• Working data:

::::

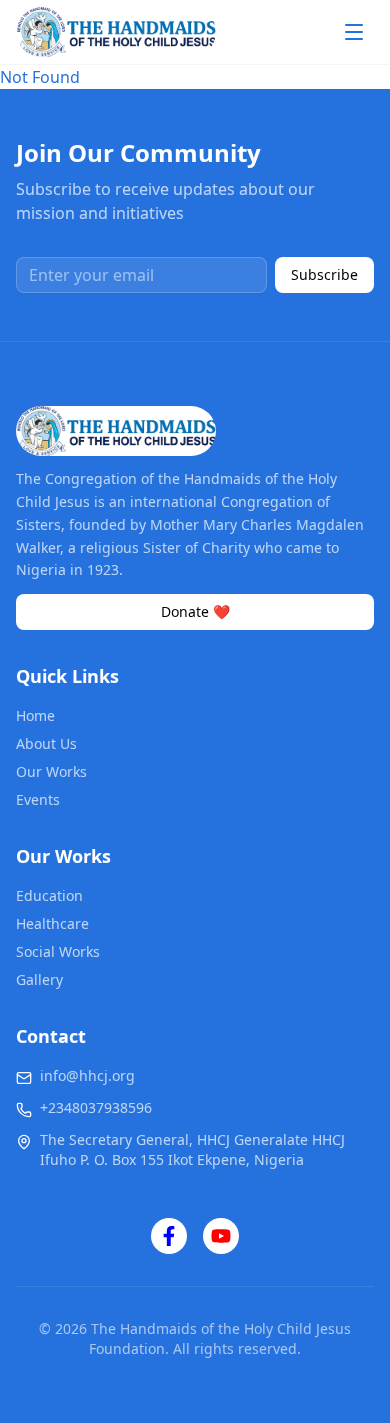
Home (35, 715)
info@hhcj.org (87, 1075)
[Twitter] (221, 1236)
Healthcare (52, 923)
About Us (46, 743)
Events (38, 799)
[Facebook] (169, 1236)
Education (49, 895)
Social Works (58, 951)
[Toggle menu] (354, 32)
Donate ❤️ (195, 611)
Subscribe (324, 274)
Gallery (39, 979)
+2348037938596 (96, 1107)
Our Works (51, 771)
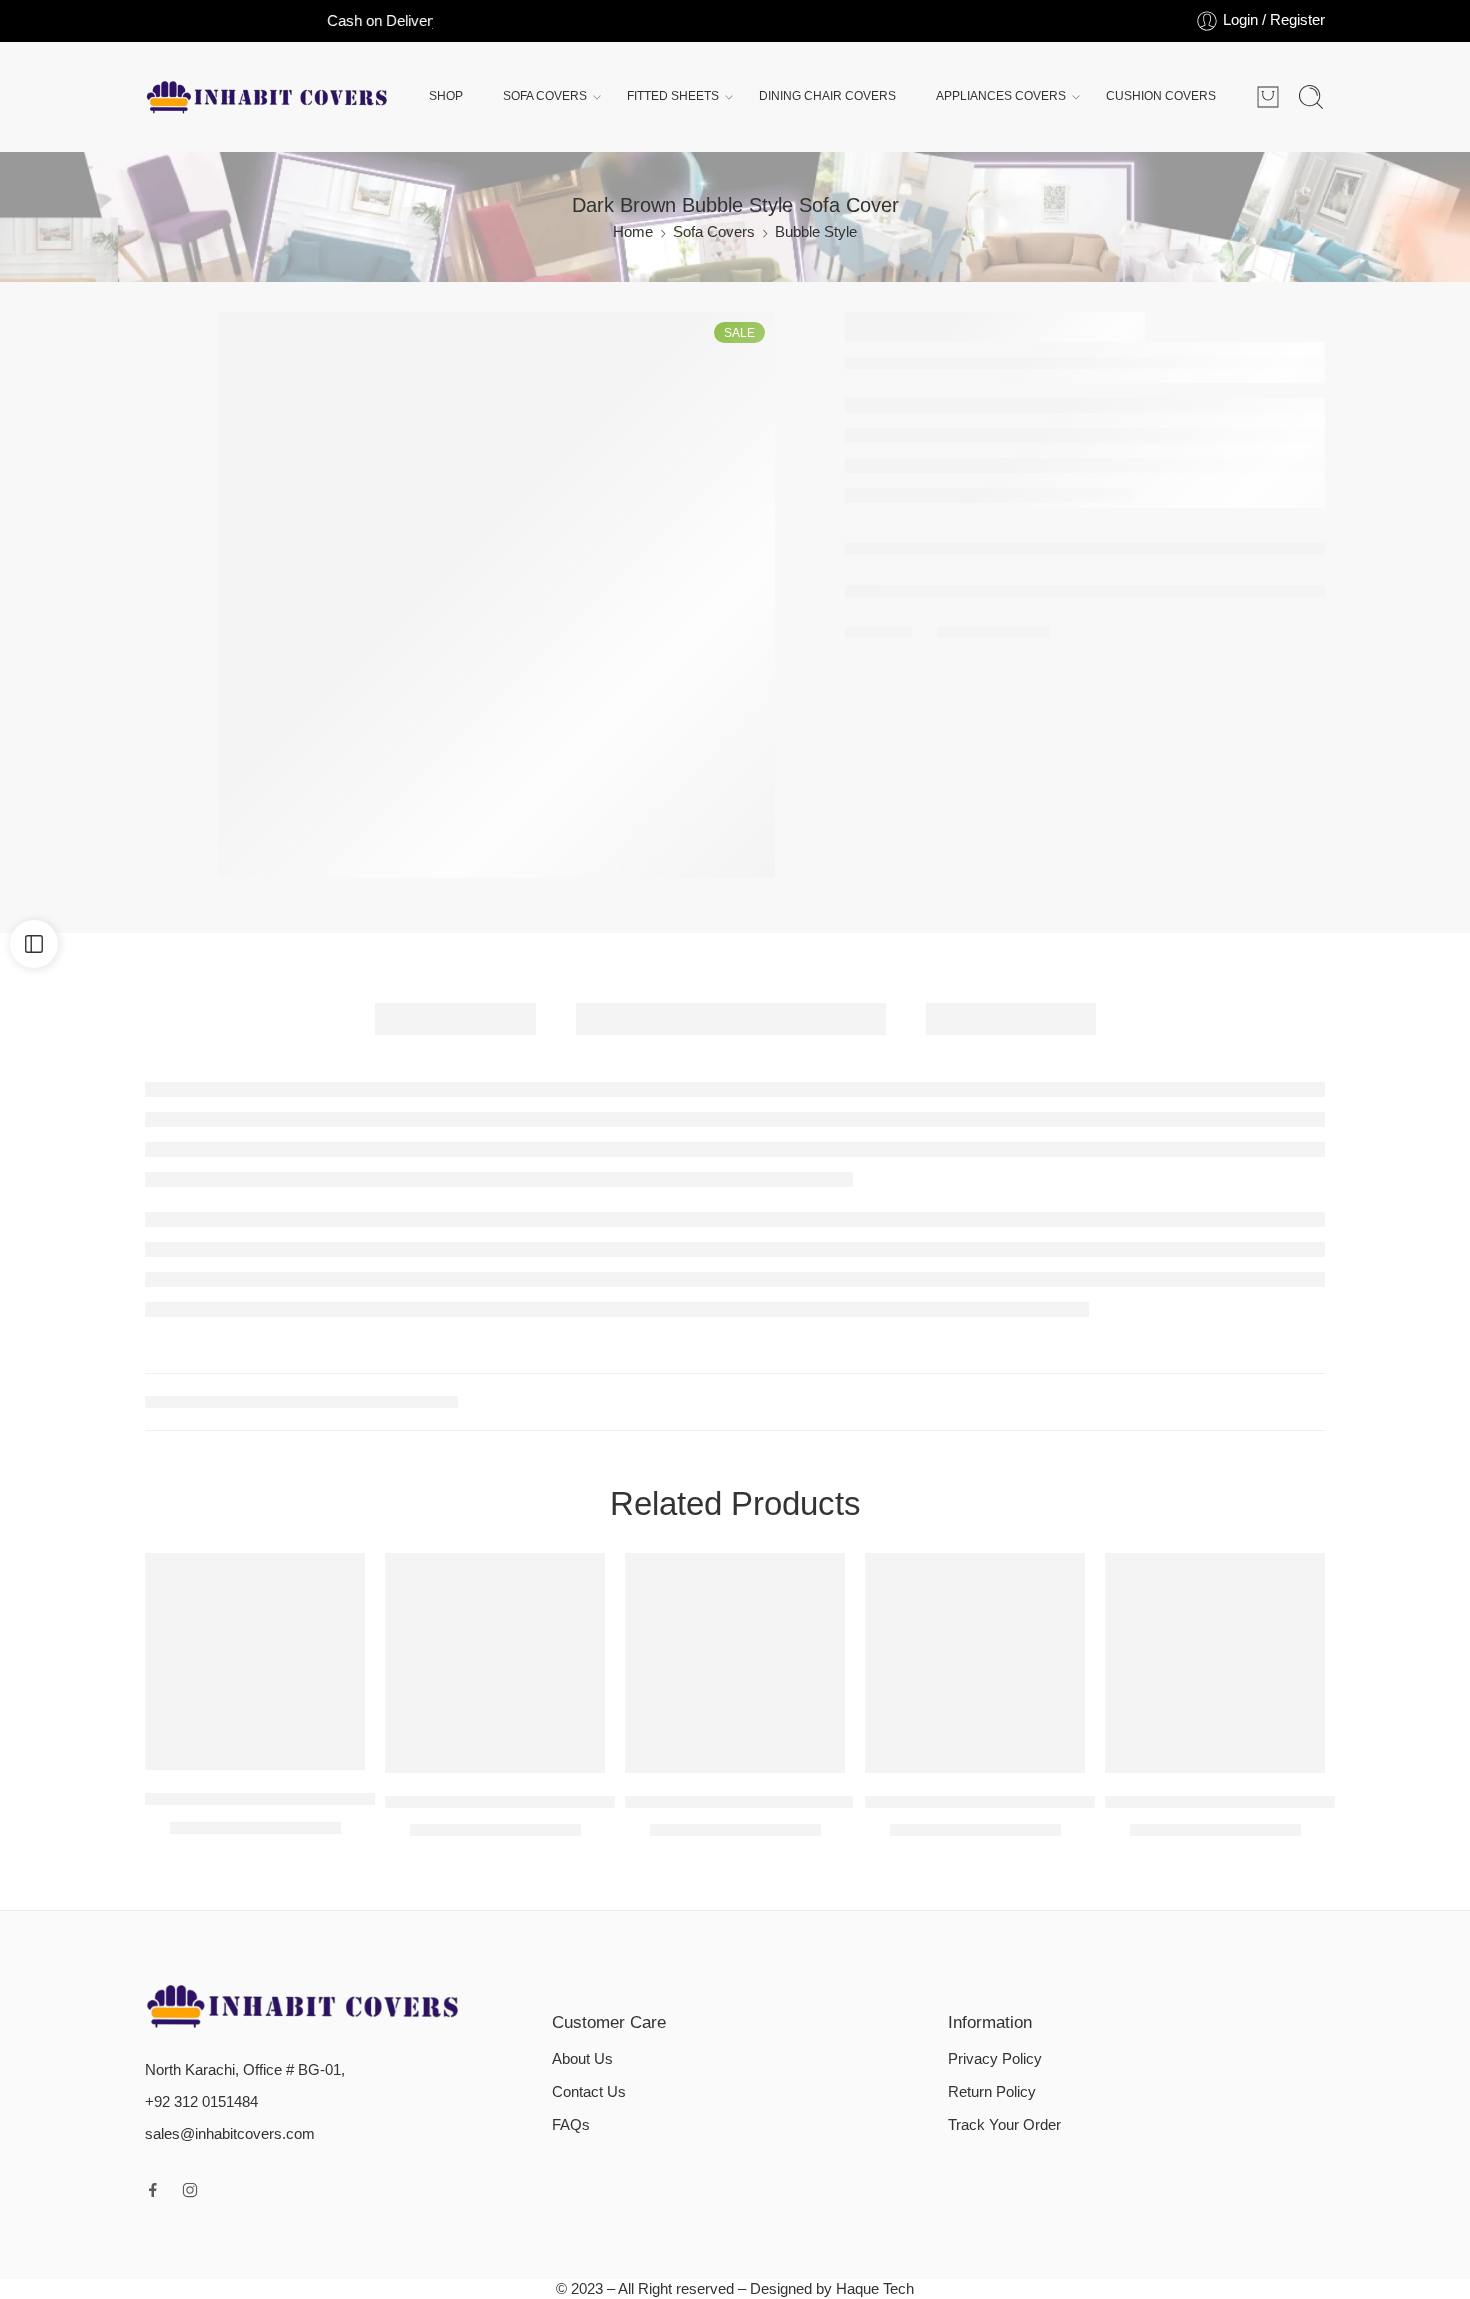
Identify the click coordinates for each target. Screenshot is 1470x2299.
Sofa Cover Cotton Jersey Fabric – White (539, 1801)
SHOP (446, 96)
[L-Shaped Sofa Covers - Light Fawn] (255, 1661)
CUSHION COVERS (1161, 96)
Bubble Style (816, 232)
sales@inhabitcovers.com (230, 2134)
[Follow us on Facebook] (153, 2190)
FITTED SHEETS (673, 96)
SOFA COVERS (545, 96)
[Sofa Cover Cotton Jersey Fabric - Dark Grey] (975, 1663)
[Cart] (1268, 97)
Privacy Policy (995, 2059)
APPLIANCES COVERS (1001, 96)
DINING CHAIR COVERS (827, 96)
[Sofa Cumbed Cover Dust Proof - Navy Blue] (1215, 1663)
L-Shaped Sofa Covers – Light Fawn (279, 1798)
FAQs (571, 2125)
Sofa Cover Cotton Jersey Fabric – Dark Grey (1036, 1801)
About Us (582, 2059)
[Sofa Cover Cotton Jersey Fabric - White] (495, 1663)
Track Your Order (1004, 2125)
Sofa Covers (714, 232)
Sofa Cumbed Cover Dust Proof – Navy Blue (1271, 1801)
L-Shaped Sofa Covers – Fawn (739, 1801)
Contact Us (589, 2092)
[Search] (1311, 97)
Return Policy (992, 2092)
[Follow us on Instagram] (190, 2190)
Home (633, 232)
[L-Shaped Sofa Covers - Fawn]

::::

• Assignment: Each line in the records above with "Jersey" must be returned.

• Answer box:
Sofa Cover Cotton Jersey Fabric – White (539, 1801)
[Sofa Cover Cotton Jersey Fabric - Dark Grey] (975, 1663)
Sofa Cover Cotton Jersey Fabric – Dark Grey (1036, 1801)
[Sofa Cover Cotton Jersey Fabric - White] (495, 1663)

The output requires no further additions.